Dogs are wonderful. Both learning manners and awesomeness.
Seeing more of Clancy. She basically lives in the bedroom.
Kids are happy. They have their own space and independence and they're handling it pretty well. They're becoming little men. And I'm super proud of them.
Nick is great. He makes me smile and laugh everyday. And even though sometimes he's a complete moron and I want to punch him in his stupid head, I love him.
It'll be our one year anniversary on Thursday. We're going out to dinner hopefully. Probably just to the pub, and l'll probably end up getting a chicken parmi, but those are good things.
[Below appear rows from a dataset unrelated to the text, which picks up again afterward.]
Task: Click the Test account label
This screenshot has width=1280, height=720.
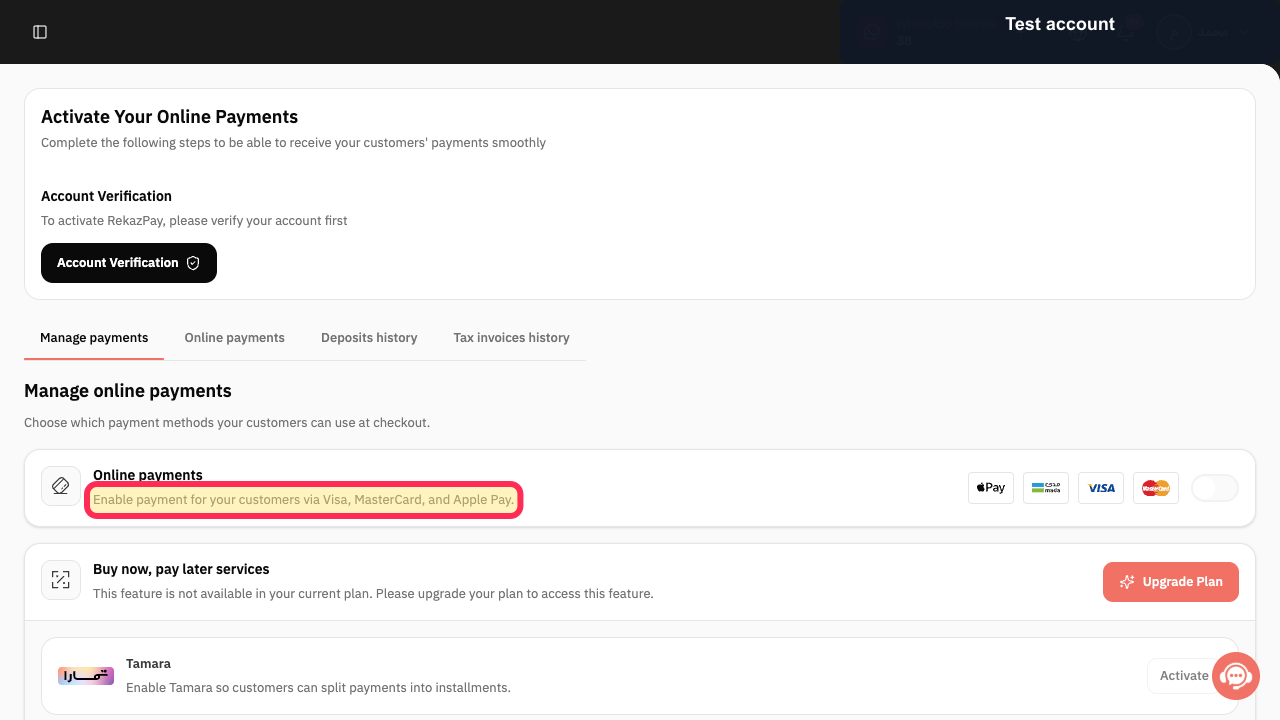Action: pos(1060,24)
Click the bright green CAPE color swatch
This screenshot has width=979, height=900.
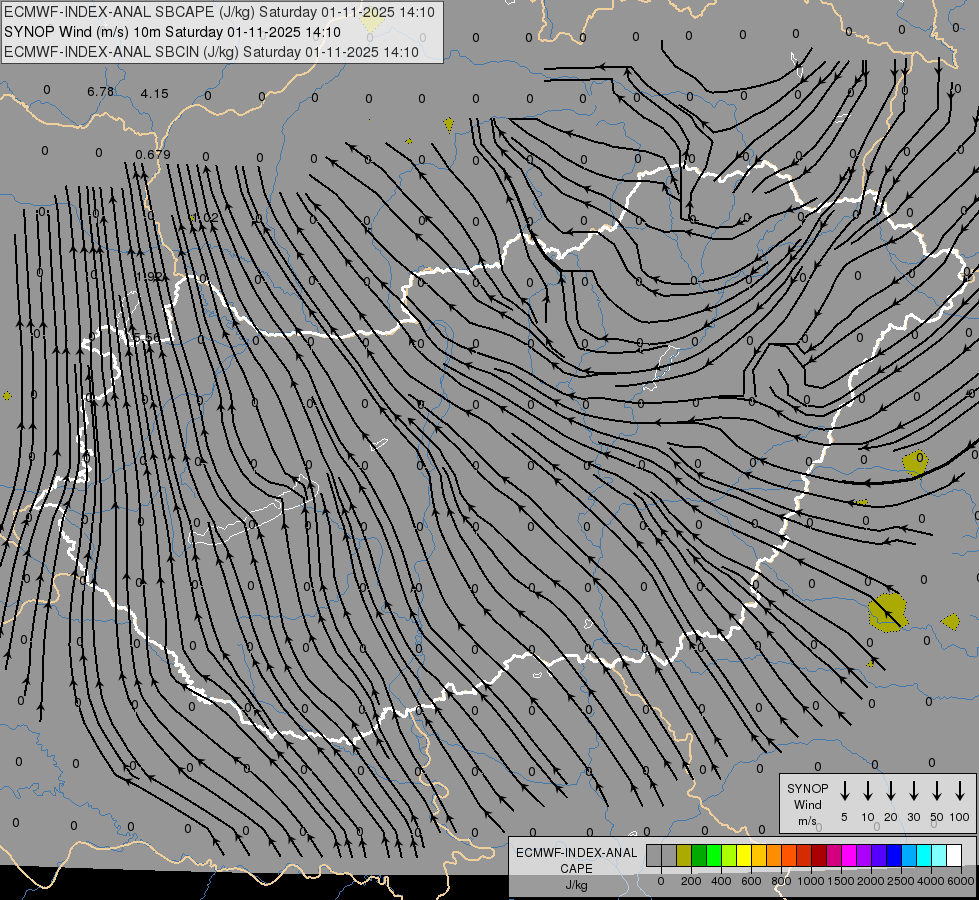714,855
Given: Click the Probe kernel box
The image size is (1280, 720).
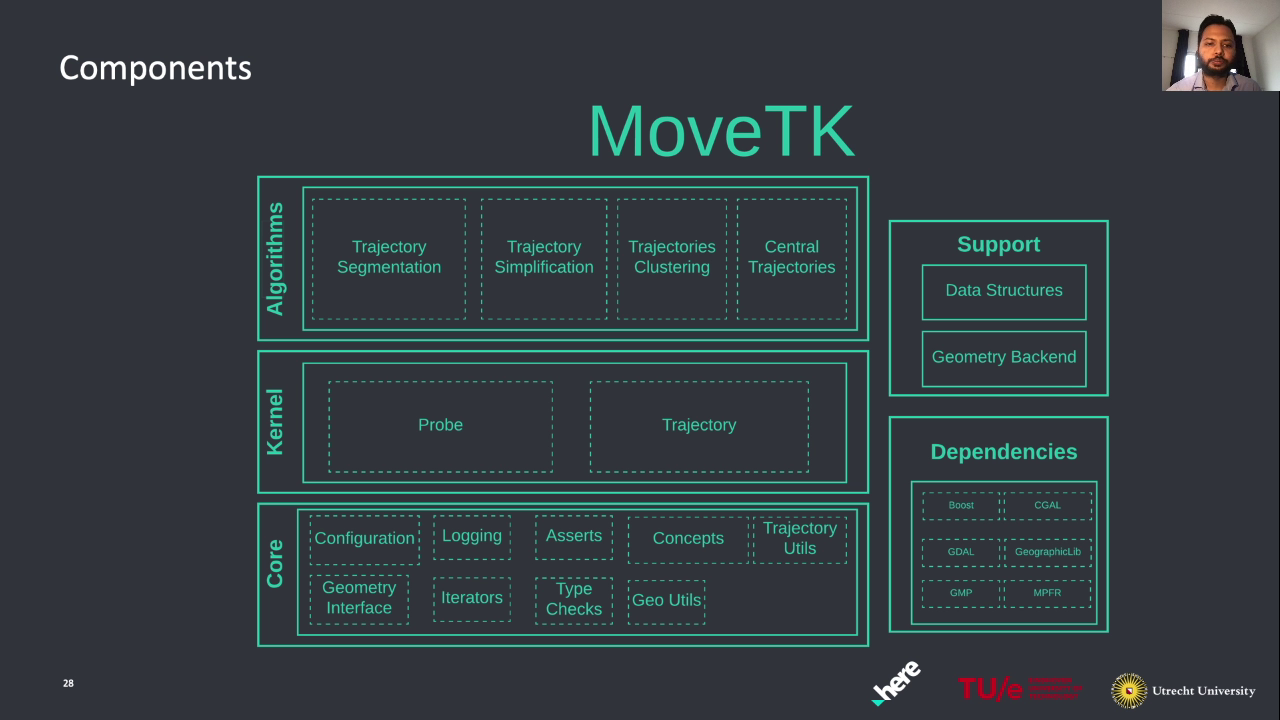Looking at the screenshot, I should [440, 426].
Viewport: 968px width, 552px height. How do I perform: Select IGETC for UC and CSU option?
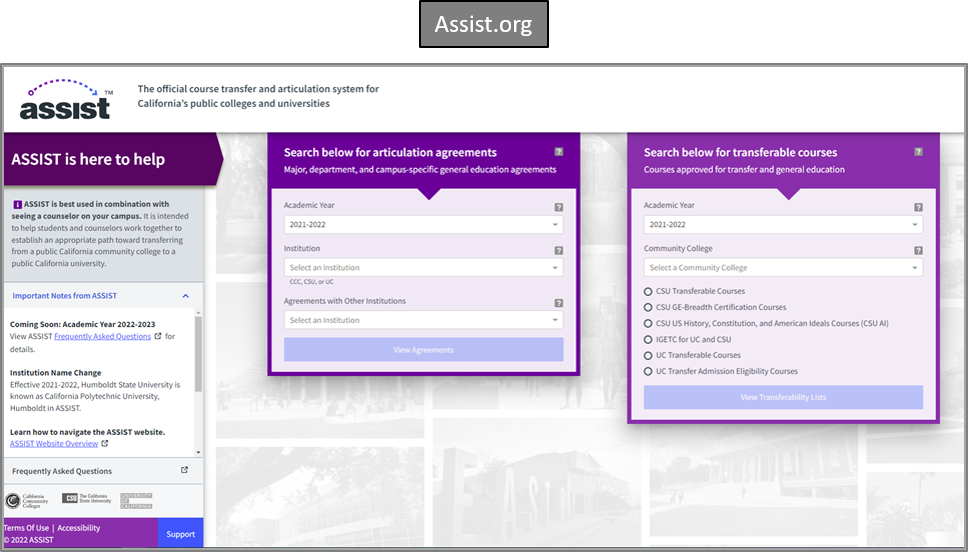click(649, 339)
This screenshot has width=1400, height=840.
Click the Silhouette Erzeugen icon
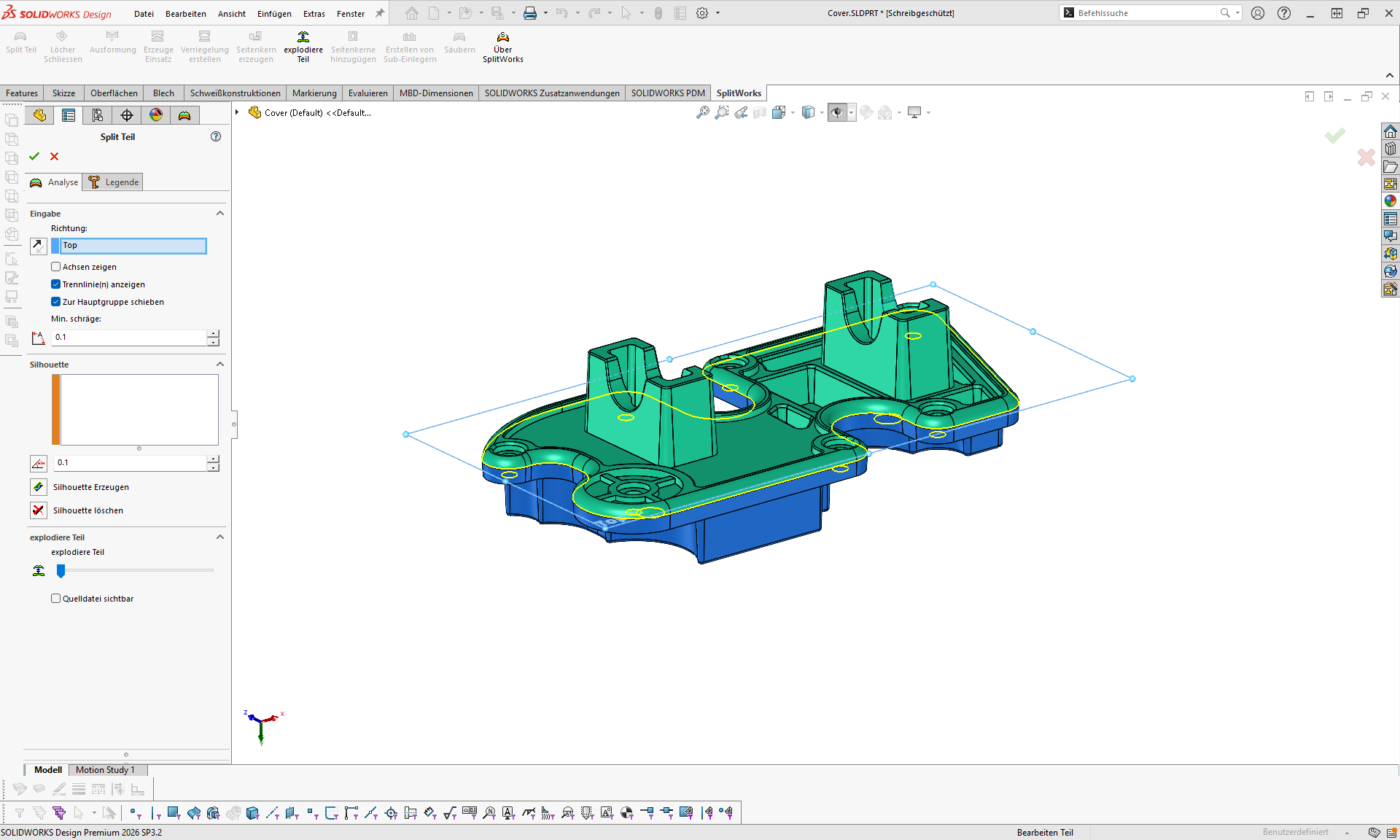[x=39, y=487]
No problems there.

Problems

So now we know why I feel so downright crap the majority of the time. I've been properly diagnosed with chronic fatigue and fibromyalgia. Google them too. Super fun happy times... I know that there's a camp of people who don't believe these things are real. 'you don't have chronic fatigue, you're just tired'. No, actually I have chronic fatigue. 'you don't have chronic fatigue, you're just fatigued no. I have chronic fatigue and it's fucking bullshit.
I am not in debilitating pain. Nope. Not screaming and writhing around. Not entirely dependent on drugs to get through the day. But I am in a constant amount of pain that never goes away. It is constant. Always there. Pain and tired, no matter how much rest I get. No matter how much I 'take it easy'. Just pain.
I hurt myself at work last year. Ulnar nerve entrapment in my arm and did something in my back so bad I couldn't breathe. There is a name for it, I just can't remember.
I've been seeing physios since February. Twice a week at least. I see two therapists for my arms, one for my back and one who helps for both, as well as my regular doctor.
I'm still working, parenting, and in this time my dog died, I moved house and had a car crash.
Last week, after two weeks of coughing, I went to the doctor who said its possible I have whooping cough. I probably don't. We'll find out tomorrow, but whatever this cold is, it's fucked.
My house is great, but nothing is put away, and when I try to put things away, I hurt so much i need to lay down for an hour.
My house is great, yet has no Internet access, and probably won't for years.
I have had enough
I want to stay in bed and watch my so called life. I want to run away. I want to have a baby so that I have something. I realise how stupid that sounds. And none of those things are going to happen, but I don't know the answer. I don't know the answer.


*on a side note, next pet I get is going to be called 'alot'. Google image it.